▶ [Task to complete]:
Rewrite the material below with every "Select" swapped for "Choose", keeping everything else the same.
..........
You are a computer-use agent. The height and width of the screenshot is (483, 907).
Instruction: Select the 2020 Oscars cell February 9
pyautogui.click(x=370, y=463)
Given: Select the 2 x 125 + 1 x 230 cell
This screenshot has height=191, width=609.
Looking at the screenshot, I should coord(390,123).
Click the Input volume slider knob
..........
▶ [Correct output]:
You are a computer-use agent. The height and width of the screenshot is (483, 907).
Instruction: Choose the 2020 Oscars cell February 9
pyautogui.click(x=370, y=463)
Given: Choose the 2 x 125 + 1 x 230 cell
This screenshot has height=191, width=609.
Looking at the screenshot, I should coord(390,123).
Click the Input volume slider knob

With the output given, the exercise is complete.